- Conference: Independent
- Home ice: Arena Ice Gardens

Record
- Overall: 0–3–2
- Home: 0–2–2
- Road: 0–1–0

Coaches and captains
- Head coach: George Grady
- Captain: John Collopy

= 1922–23 Marquette Blue and Gold men's ice hockey season =

American college hockey season

The 1922–23 Marquette Blue and Gold men's ice hockey season was the inaugural season of play for the program.

==Season==
Joining in with other midwestern schools, Marquette founded their program in 1922. The first order of business was hiring a coach and the administration was advised to hire George Grady. "Buck" was a Canadian who had played collegiately at the University of Saskatchewan before serving in the military during World War I. After the war he began coaching hockey and was player/coach of a team in Chicago when he accepted the position.

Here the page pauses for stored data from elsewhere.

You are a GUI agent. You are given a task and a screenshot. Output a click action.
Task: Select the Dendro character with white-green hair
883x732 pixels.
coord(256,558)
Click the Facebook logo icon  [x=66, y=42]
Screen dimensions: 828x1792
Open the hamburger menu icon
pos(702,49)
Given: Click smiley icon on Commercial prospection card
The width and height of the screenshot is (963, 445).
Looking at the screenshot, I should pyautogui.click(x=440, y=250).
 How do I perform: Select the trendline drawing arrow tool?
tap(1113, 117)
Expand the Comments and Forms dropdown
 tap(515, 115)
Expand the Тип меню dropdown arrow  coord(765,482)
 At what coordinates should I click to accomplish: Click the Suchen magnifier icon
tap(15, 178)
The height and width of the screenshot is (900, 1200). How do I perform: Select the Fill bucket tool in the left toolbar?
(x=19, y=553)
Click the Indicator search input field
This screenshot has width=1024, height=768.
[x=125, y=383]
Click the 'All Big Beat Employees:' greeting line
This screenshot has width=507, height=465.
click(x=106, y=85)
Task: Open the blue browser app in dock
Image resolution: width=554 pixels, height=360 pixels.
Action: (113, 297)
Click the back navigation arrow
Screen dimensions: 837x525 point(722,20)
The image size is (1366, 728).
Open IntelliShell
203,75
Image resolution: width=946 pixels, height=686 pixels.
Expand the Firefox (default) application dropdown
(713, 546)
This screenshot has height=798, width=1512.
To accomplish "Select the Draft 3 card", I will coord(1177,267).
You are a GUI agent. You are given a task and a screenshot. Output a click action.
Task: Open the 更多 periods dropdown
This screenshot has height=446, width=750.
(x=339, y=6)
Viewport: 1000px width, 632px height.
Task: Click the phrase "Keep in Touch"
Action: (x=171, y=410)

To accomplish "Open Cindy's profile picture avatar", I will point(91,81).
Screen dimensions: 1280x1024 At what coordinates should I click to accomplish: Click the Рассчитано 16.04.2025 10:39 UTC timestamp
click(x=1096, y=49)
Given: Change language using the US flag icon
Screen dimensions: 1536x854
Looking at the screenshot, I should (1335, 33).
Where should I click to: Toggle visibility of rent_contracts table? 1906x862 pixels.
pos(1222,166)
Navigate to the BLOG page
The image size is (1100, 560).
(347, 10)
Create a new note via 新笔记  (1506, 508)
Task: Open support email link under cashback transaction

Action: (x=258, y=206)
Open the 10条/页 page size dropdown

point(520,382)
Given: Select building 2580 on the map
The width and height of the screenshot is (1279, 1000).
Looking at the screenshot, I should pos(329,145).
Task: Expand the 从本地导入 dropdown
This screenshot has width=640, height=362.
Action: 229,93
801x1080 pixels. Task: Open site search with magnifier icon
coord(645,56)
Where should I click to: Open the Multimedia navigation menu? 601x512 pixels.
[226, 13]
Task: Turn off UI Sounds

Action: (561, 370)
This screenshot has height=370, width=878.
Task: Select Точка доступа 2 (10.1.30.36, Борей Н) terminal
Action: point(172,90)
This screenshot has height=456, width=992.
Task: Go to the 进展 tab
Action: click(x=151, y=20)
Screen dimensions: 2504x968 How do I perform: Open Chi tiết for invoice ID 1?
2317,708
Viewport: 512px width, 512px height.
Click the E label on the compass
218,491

A team was quickly assembled with most players coming from the college of dental surgery. The first game was played against nearby Wisconsin and, though a loss, the team acquitted themselves well. The next two games versus Minnesota were the first home games for the Blue and Gold. Though they lost both, they were able to keep the score close against the Western Intercollegiate Champions. Marquette took that experience into the two final games against Wisconsin and were able to earn back-to-back ties. In the first of those two matches, tragedy nearly struck when goaltender Harold Garry collapsed during intermission. While he eventually recovered, Montagne was forced to take his place in goal. Dave Delaney was a late addition to the team, dealing with a knee injury, but made it into the lineup after Garry was forced to withdraw.

==Standings==

1922–23 Western Collegiate ice hockey standingsv; t; e;
|  | Intercollegiate |  |  |  |  |  |  |  | Overall |  |  |  |  |  |
| GP | W | L | T | Pct. | GF | GA | GP | W | L | T | GF | GA |
| A.T. Still | – | – | – | – | – | – | – |  | – | – | – | – | – | – |
| Carleton | 1 | 0 | 1 | 0 | .000 | 1 | 4 |  | 2 | 0 | 2 | 0 | 4 | 14 |
| Hamline | 1 | 1 | 0 | 0 | 1.000 | 4 | 1 |  | 2 | 1 | 1 | 0 | 5 | 3 |
| Marquette | 5 | 0 | 3 | 2 | .200 | 8 | 13 |  | 5 | 0 | 3 | 2 | 8 | 13 |
| Michigan | 10 | 4 | 6 | 0 | .400 | 13 | 23 |  | 11 | 4 | 7 | 0 | 14 | 27 |
| Michigan College of Mines | 4 | 0 | 4 | 0 | .000 | 8 | 22 |  | 4 | 0 | 4 | 0 | 8 | 22 |
| Minnesota | 11 | 9 | 1 | 1 | .864 | 36 | 13 |  | 12 | 10 | 1 | 1 | 42 | 14 |
| Notre Dame | 7 | 6 | 1 | 0 | .857 | 25 | 11 |  | 9 | 7 | 2 | 0 | 30 | 18 |
| St. Thomas | 6 | 3 | 3 | 0 | .500 | 17 | 14 |  | 9 | 5 | 4 | 0 | 22 | 15 |
| Wisconsin | – | – | – | – | – | – | – |  | 11 | 3 | 5 | 3 | – | – |

==Schedule and results==

| Date | Opponent | Site | Result | Record |
Regular season
| February 17 | at Wisconsin* | Madison, Wisconsin | L 1–3 | 0–1–0 |
| February 22 | Minnesota* | Arena Ice Gardens • Milwaukee, Wisconsin | L 2–3 | 0–2–0 |
| February 23 | Minnesota* | Arena Ice Gardens • Milwaukee, Wisconsin | L 2–4 | 0–3–0 |
| March 2 | Wisconsin* | Arena Ice Gardens • Milwaukee, Wisconsin | T 1–1 ^{2OT} | 0–3–1 |
| March 3 | Wisconsin* | Arena Ice Gardens • Milwaukee, Wisconsin | T 2–2 ^{2OT} | 0–3–2 |
*Non-conference game.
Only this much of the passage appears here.